KD Trees in the Sky with MPI

This website presents the code and results of Matt Holman's final project in Harvard's CS205 course, fall 2013.

Motivation

A number of all-sky astronomical surveys are either underway or are being planned (Pan-STARRS-1, Skymapper, LSST).
Such surveys generate enormous amounts of data (PBs of images and TBs of source catalogs.
Processing, aggregating, and querying such data can be daunting, but the scientific yield can be very high.
These data sets are frequently much too large to be held in memory on a single CPU.
It is critical that efficient computational tools be developed.
This project was inspired by Mario Juric's Large Survey Database.

This project combines three algorithmic approaches (the HEALPix tessellation, KD trees, and MPI) into one effective tool for searching astronomical data sets.

HEALPix

With the Hierachical Equal Area isoLatitude Pixelization (Gorski et al. 2005), the sky is divided into an enumerated set of regions, with a simple correspondence between locations on the sky and the HEALPix index.

HEALPix allows for a simple partitioning of data sets on the sphere into disjoint regions.

The healpy package provides python bindings to C++ routines that carry out various transformations and tests of sky coordinates and HEALPix indices.

KD Trees

KD Trees are useful for organizing data that span a range of spatial scales. They are well suited to data sets with a small number of dimensions, such as points on the sky.
KD Trees allow for nearest neighbor searches, as well as fixed-radius searches, in O(log N) time, where N is the number of data points in the tree.
In this project I used the Approximate Nearest Neighbors (ANN) KD Tree library, written in C++, by Mount & Arya.
I used the Hetland python bindings to the ANN library. The input and output to these wrappers are numpy arrays.
UPDATE: The scipy.spatial module contains a class cKDTree that is a python binding to a C implementation of the ANN algorithm. This routine is newer, considerably faster, more memory efficient, and more robust than the Hetland bindings.
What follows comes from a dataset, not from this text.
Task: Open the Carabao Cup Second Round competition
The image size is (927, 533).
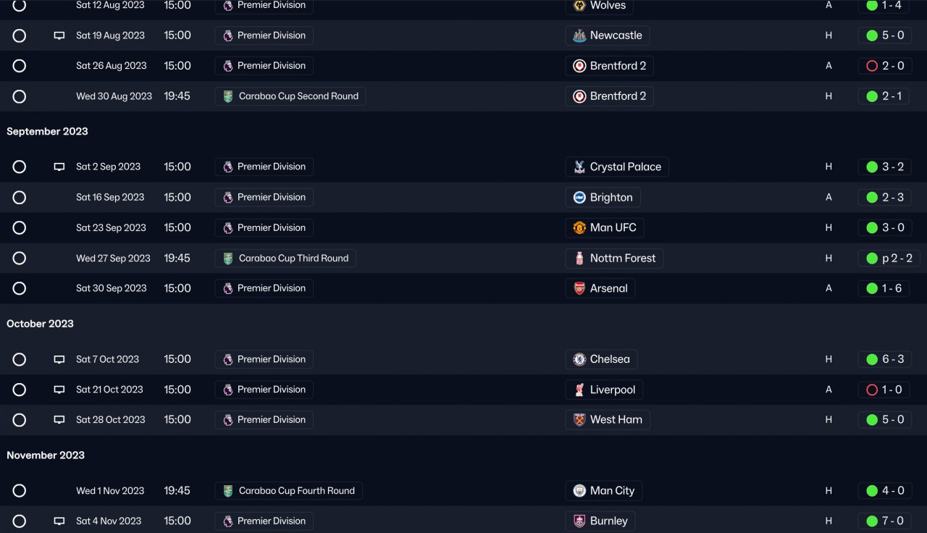Action: point(290,96)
Thus, I adopted it and rewrote portions of the code accordingly.

MPI

MPI (Message Passing Interface) allows for the effective use of multiple CPUs to solve large computational problems.
Python bindings to MPI are available through mpi4py and other packages.
I used mpi4py, as it was the main tool in CS205, and it is available on the Odyssey 2.0 cluster.

Design

The overall design is data parallel. Using mpi4py, each of the CPUs

reads in a HEALPix region of data, corresponding to a region of the sky,
builds a KD tree from those data,
and responds to requests for data within a certain angular radius of a query point.

Data Format

In order to carry out a nearest-neighbors search, the KD tree requires a metric for the distance between any two points. There are several choices with the ANN package. The simplest and most intuitive metric is the Euclidean distance. However, we are concerned with angular separation between points on the sky. So we need to transform points on the sky into a space that has a Euclidean metric. There are at least two good options.
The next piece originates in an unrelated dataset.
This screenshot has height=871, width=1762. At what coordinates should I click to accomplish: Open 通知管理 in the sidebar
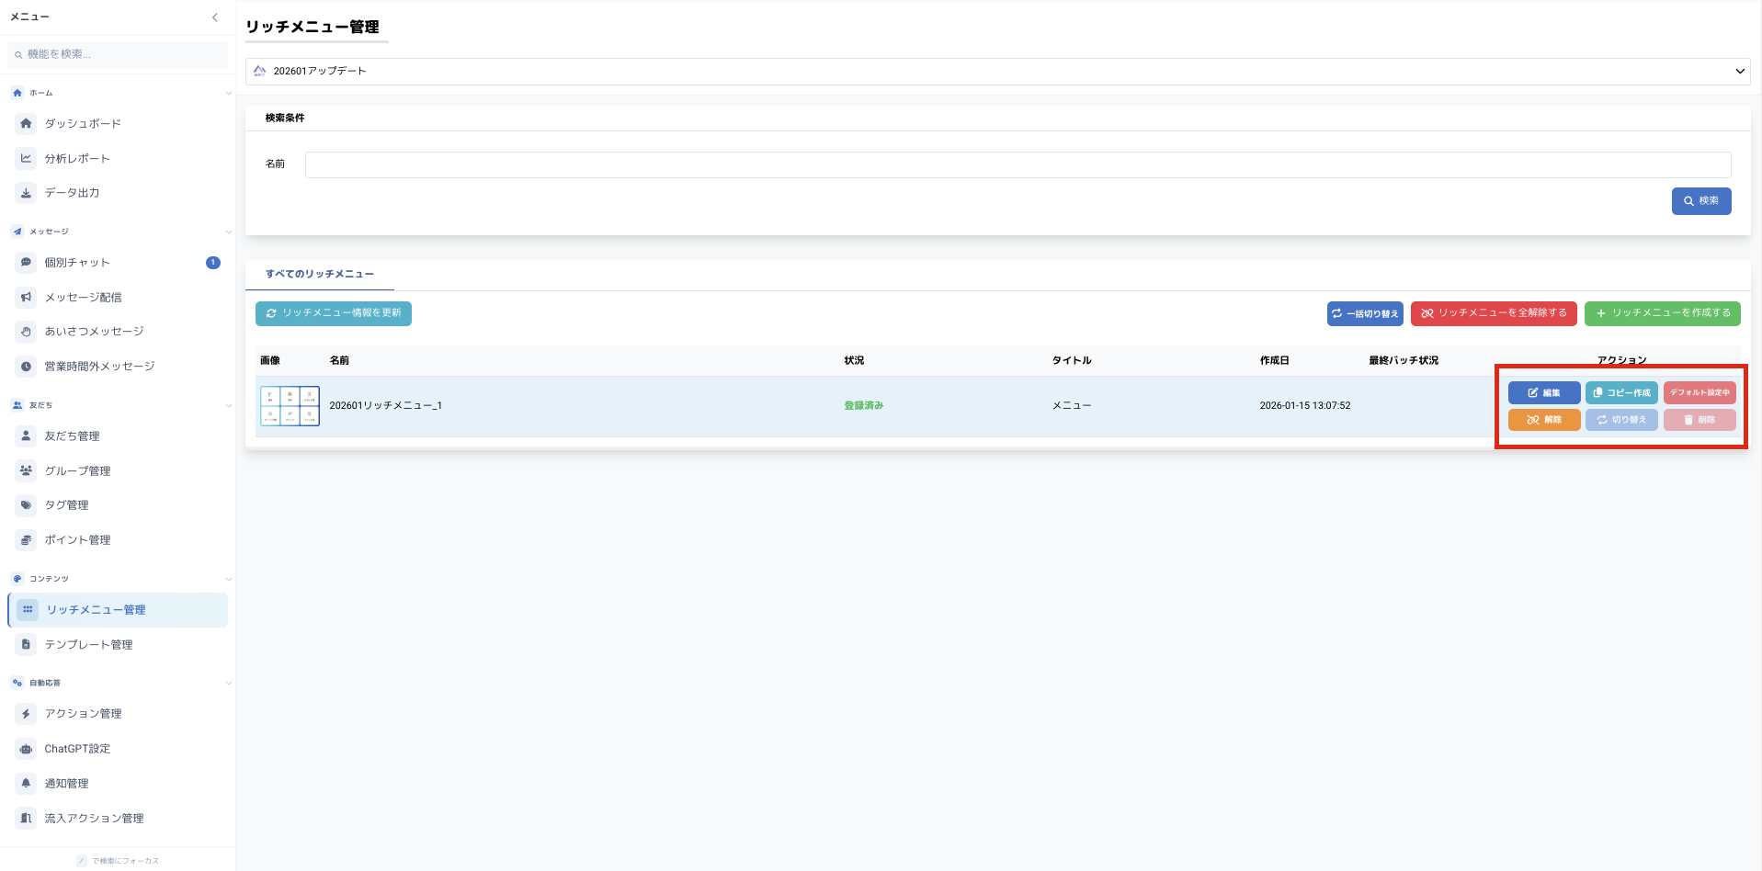point(66,784)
The first of these is the "tangent plane" projection. Here each point in a given HEALPix region is projected onto the plane perpendicular to the center of the region. The 2D Euclidean distance is clear. Also, great circles on the sky transform into straight lines in the tangent plane projection. This approach has the disadvantage that the distances depend on the local projection. Antipodal points can appear close, in projection, to the query point. (This is problematic and led me to seek another approach.)

The second approach is to simply represent sky positions with 3D unit vectors. The 3D Euclidean distance is clear. It does not depend upon a local projection. Although the points must be represented with three, rather than two, values, the speed of the KD tree is similar. I adopt this second approach.

Queries

Given the data format, I implemented the queries in two different ways.

Collective Calls

In the first implementation, I used the mpi4py bcast and gather collective calls to first distribute a set of query points to all of the ranks (CPUs) and to then assemble the results of each CPU's query of its KD tree.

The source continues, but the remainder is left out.